Composite of an embryonic mouse eye cup (E14.5) labeled with antibodies against the developmental transcription factors Lhx2 (red) and Otx2 (green), and cultured human retinal pigmented epithelium (RPE) labeled with antibodies against MITF (red) and ZO-1 (green). (Images by Mazal Cohen-Gulkar, composite by Ruth Ashery-Padan, PhD)
Combining a map of gene regulatory sites with disease-associated loci has uncovered a new genetic risk factor of adult-onset macular degeneration (AMD), according to a new study.1
The study, which was published this week in PLOS Biology by lead authors Ran Elkon, PhD, and Ruth Ashery-Padan, PhD, of Tel Aviv University, Israel, and colleagues, advances the understanding of the leading cause of visual impairment in adults.
AMD is caused by dysfunction in the retinal pigmented epithelium (RPE), a layer of tissue sandwiched between the photoreceptors that receive light, and the choriocapillaris, which nourishes the retina. Because of the central importance of the RPE in AMD, the authors began by exploring a transcription factor (a protein that regulates specific genes) called LHX2 which, based on the team’s analysis of mouse mutants, is central to RPE development. Knocking down LHX2 activity in RPE derived from human stem cells, they found that most affected genes were down-regulated, indicating that LHX2’s role was likely that of a transcriptional activator, binding to regulatory sites on the genome to increase activity of other genes.
The authors found that one affected gene, called OTX2, collaborated with LHX2 to regulate many genes in the RPE. By mapping the genomic sites that OTX2 and LHX2 could bind to, they showed that 68% of those that bound LHX2 were also bound by OTX2 (864 sites in all), suggesting they likely work together to promote the activity of a large suite of genes involved in RPE development and function.

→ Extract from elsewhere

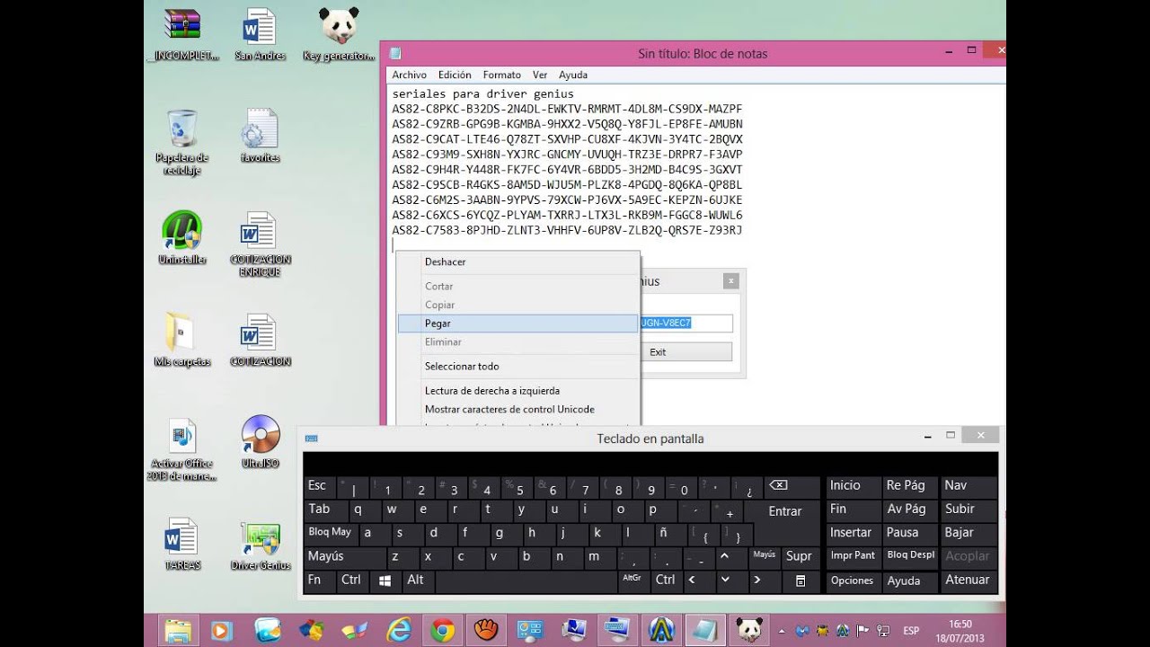Open the Archivo menu in Notepad
The image size is (1150, 647).
(x=409, y=75)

A common method for finding genes that may contribute to a disease is to perform a genome-wide association study (GWAS), which identifies genome sequence differences between individuals (termed single nucleotide polymorphisms, or SNPs) that co-occur with disease. Numerous such studies have previously been done in AMD. However, a GWAS by itself cannot uncover a causal mechanism. Here, the authors compared their LHX2/OTX2 binding data to GWAS data in order to home in on variations that affected binding of the transcription factors, and thus may contribute to disease.
One such binding site was located within the promoter region of a gene called TRPM1, which had been previously linked to AMD, and found that the sequence variant at that site altered the binding strength of LHX2; the so-called C version bound it more strongly than the T version, and activity of the TRPM1 gene was higher when the C allele was present instead of the T allele.
The results of the study indicate that the previously known increased risk of AMD from the variant identified in the GWAS was due to reduction in binding of the LHX2 transcription factor to the TRPM1 gene promoter, with a consequent reduction in activity of this gene. The gene encodes a membrane ion channel, and previous studies have shown that mutations in the gene also cause visual impairment.
“Our study exemplifies how delineation of tissue-specific transcriptional regulators, their binding sites across the genome, and their downstream gene-regulatory networks can provide insights into a complex disease’s pathology,” the authors said in the news release.
Moreover, Ashery-Padan pointed out in the news release that the findings reveal a regulatory module consisting of LHX2 and OTX2 that controls the development and maintenance of the retinal pigmented epithelium, an important tissue of visual function.
“The genomic analyses further link the genomic regions bound by the two developmental factors to the genetics of the common, multifactorial blinding disease age-related macular degeneration,” she concluded.
1. Cohen-Gulkar M, David A, Messika-Gold N, Eshel M, Ovadia S, Zuk-Bar N, et al. (2023) The LHX2-OTX2 transcriptional regulatory module controls retinal pigmented epithelium differentiation and underlies genetic risk for age-related macular degeneration. PLoS Biol 21(1): e3001924.